### Instructions for the task
List, copied in full, every line in the entries below that contains the word "perform". Case counts.

### Source data
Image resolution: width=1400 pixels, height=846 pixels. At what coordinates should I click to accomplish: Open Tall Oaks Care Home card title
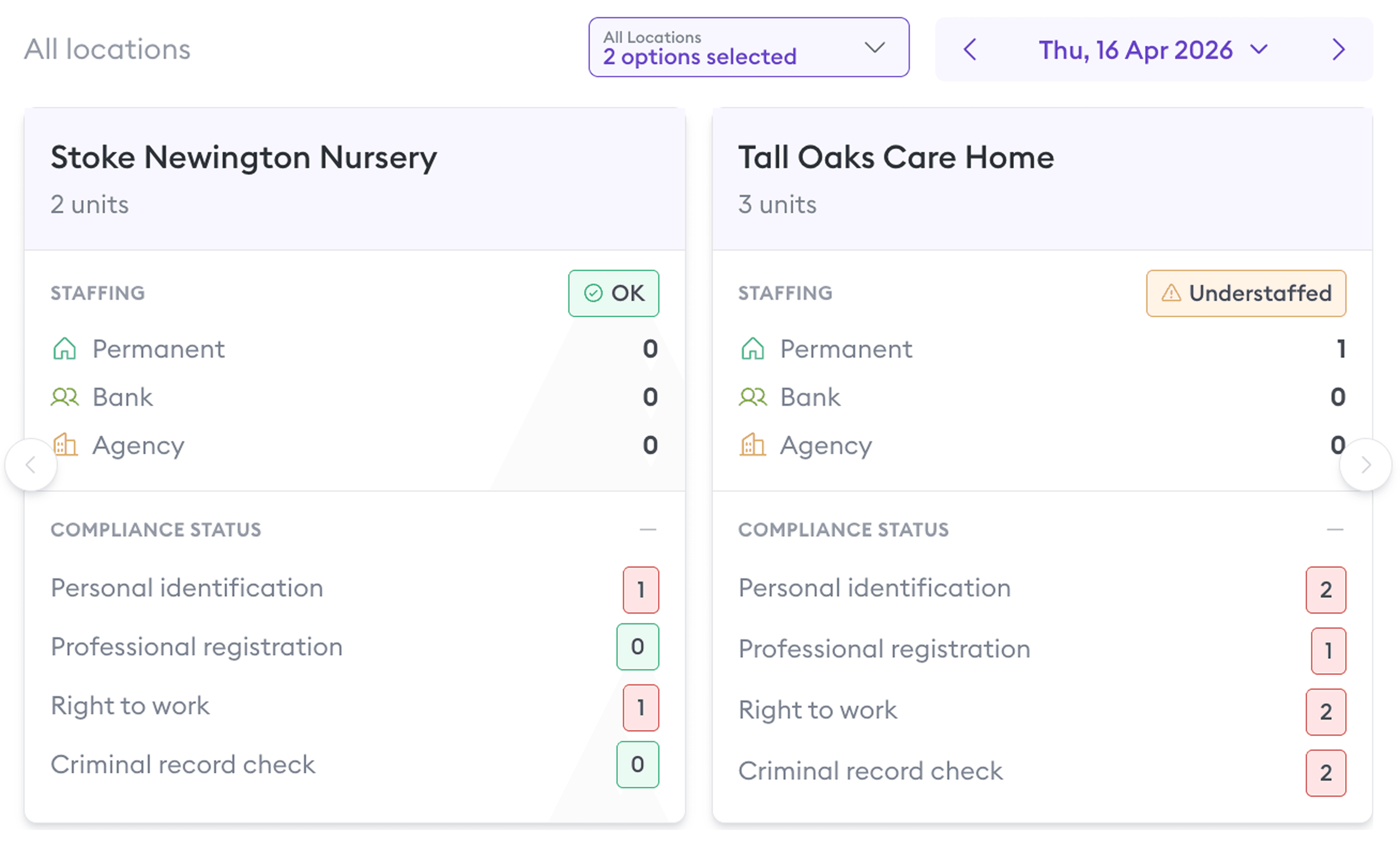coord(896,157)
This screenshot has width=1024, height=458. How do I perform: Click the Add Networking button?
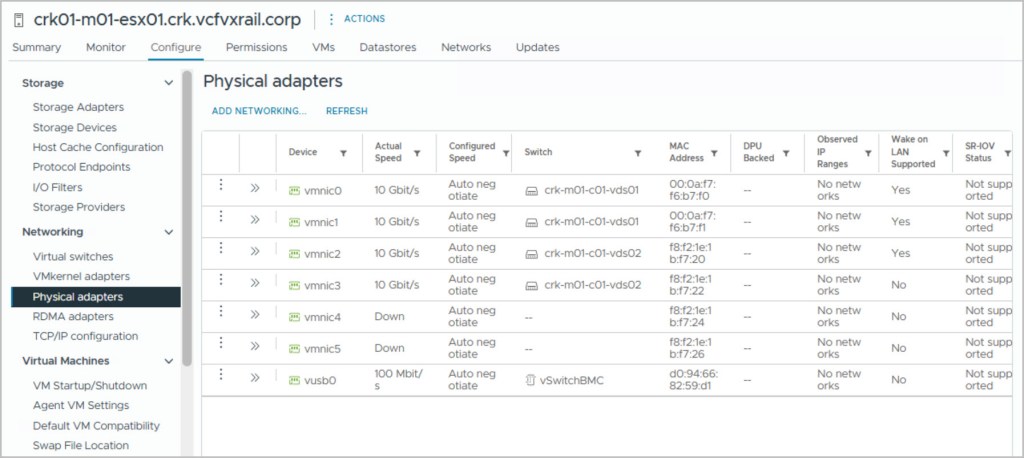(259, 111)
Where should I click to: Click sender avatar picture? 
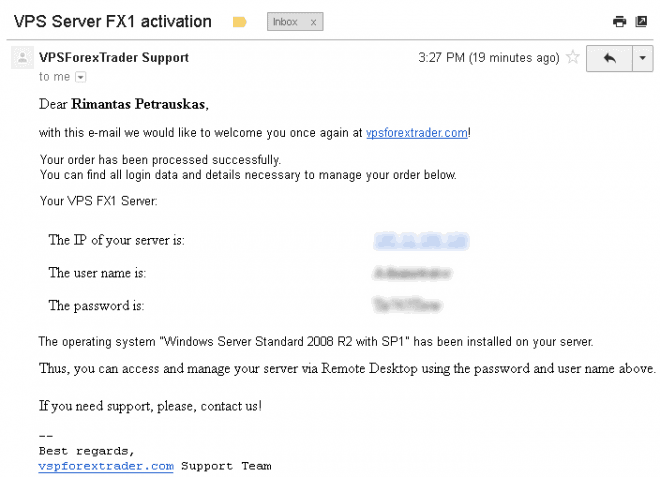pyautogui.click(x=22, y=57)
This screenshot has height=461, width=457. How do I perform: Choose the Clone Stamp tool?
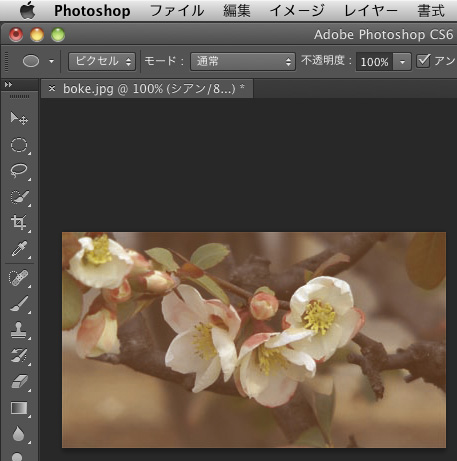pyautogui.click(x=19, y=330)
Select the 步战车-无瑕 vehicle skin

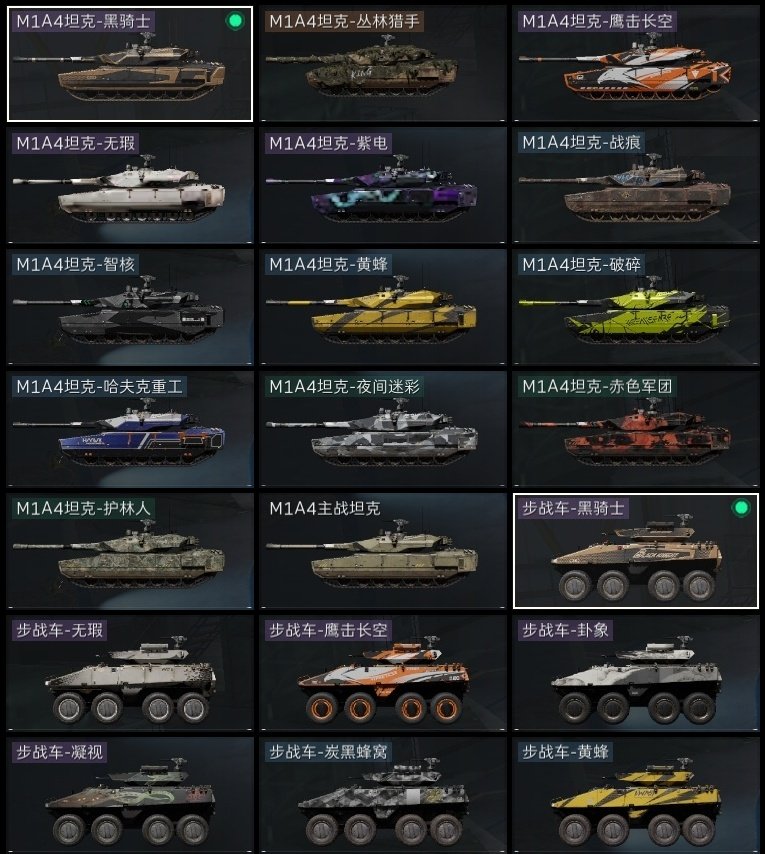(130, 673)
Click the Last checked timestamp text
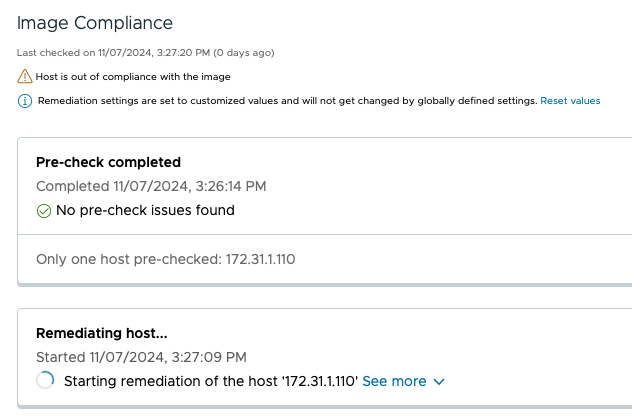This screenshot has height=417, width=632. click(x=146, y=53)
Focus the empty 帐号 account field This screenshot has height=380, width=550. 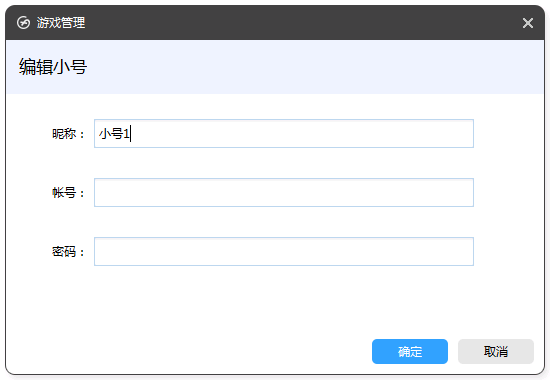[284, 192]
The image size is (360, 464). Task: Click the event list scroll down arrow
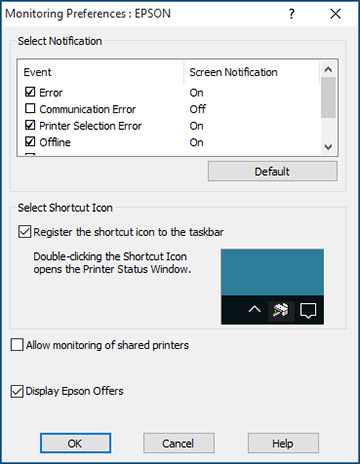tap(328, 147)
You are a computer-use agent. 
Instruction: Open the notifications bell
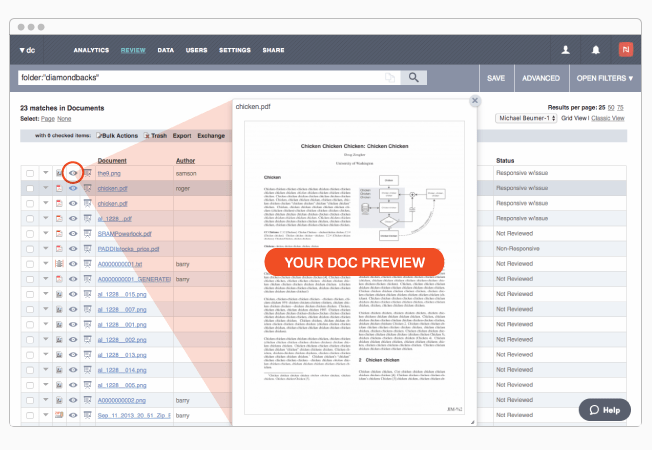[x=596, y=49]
--
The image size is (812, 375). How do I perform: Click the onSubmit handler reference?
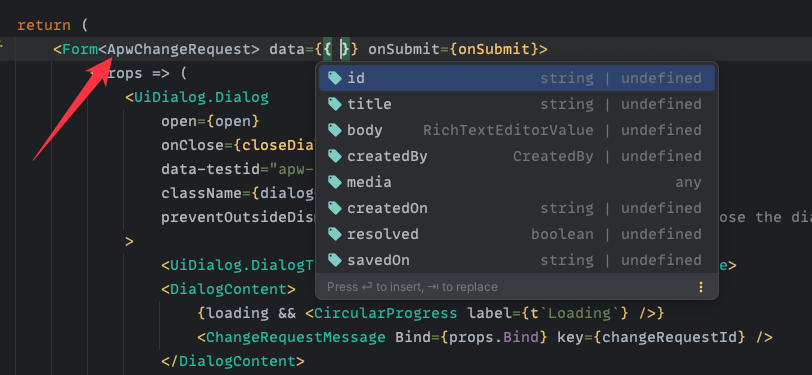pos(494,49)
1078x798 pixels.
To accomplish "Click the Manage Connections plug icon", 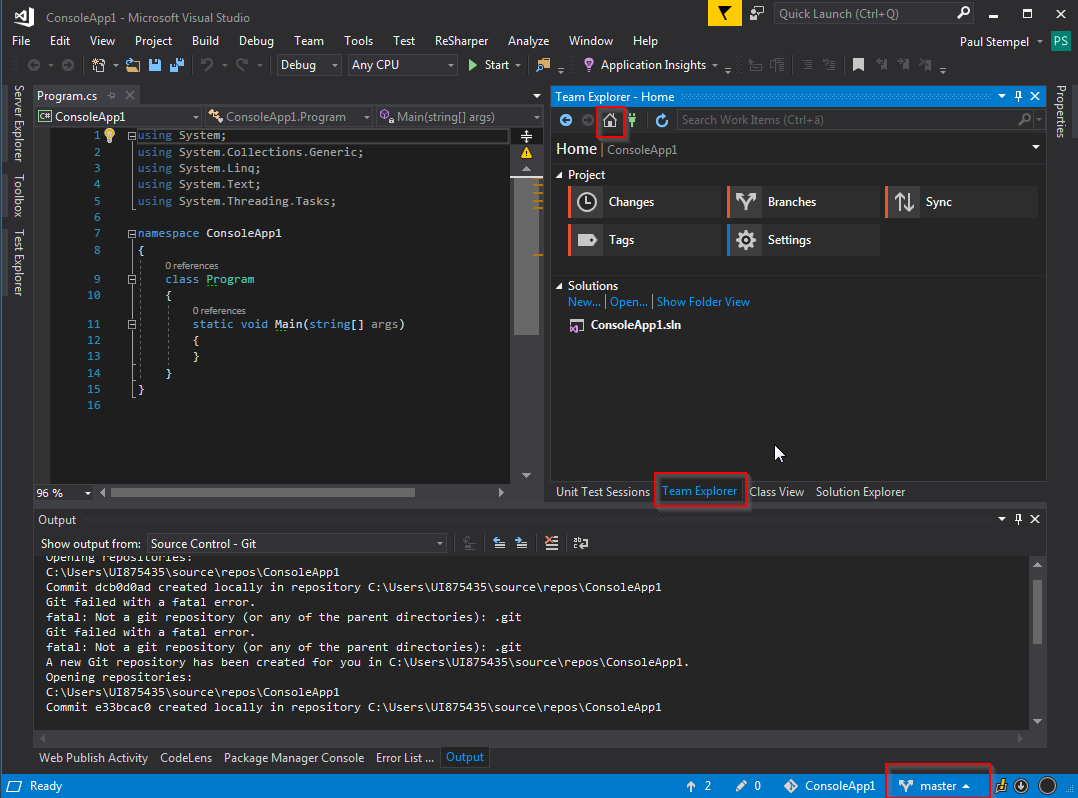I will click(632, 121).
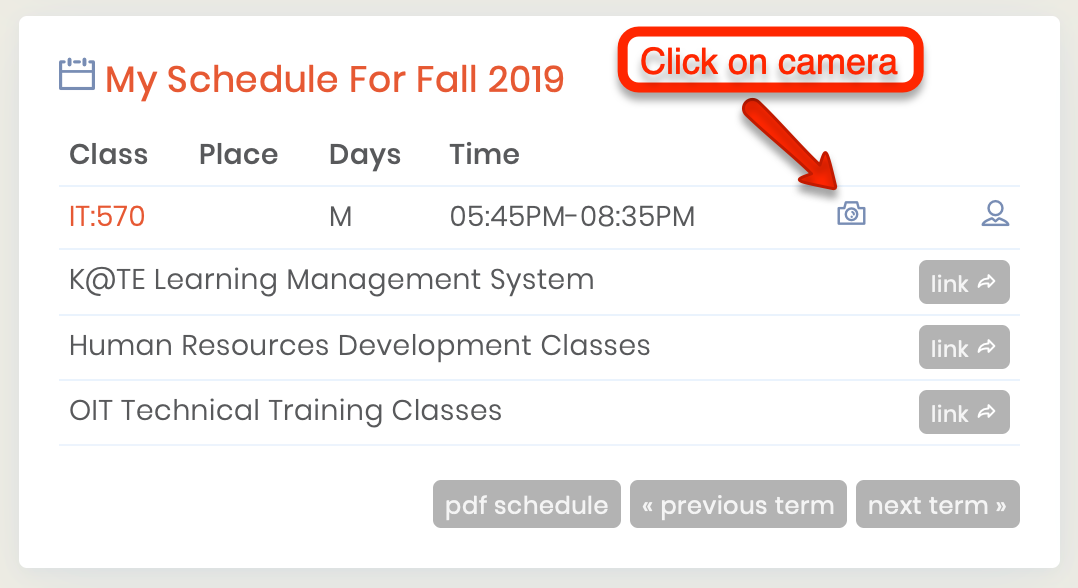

### Finished exercise
This screenshot has width=1024, height=458. How do I perform: Click the Add Networking button?
This screenshot has height=461, width=457. How do I perform: Choose the Clone Stamp tool?
The image size is (812, 375). How do I perform: Click the onSubmit handler reference?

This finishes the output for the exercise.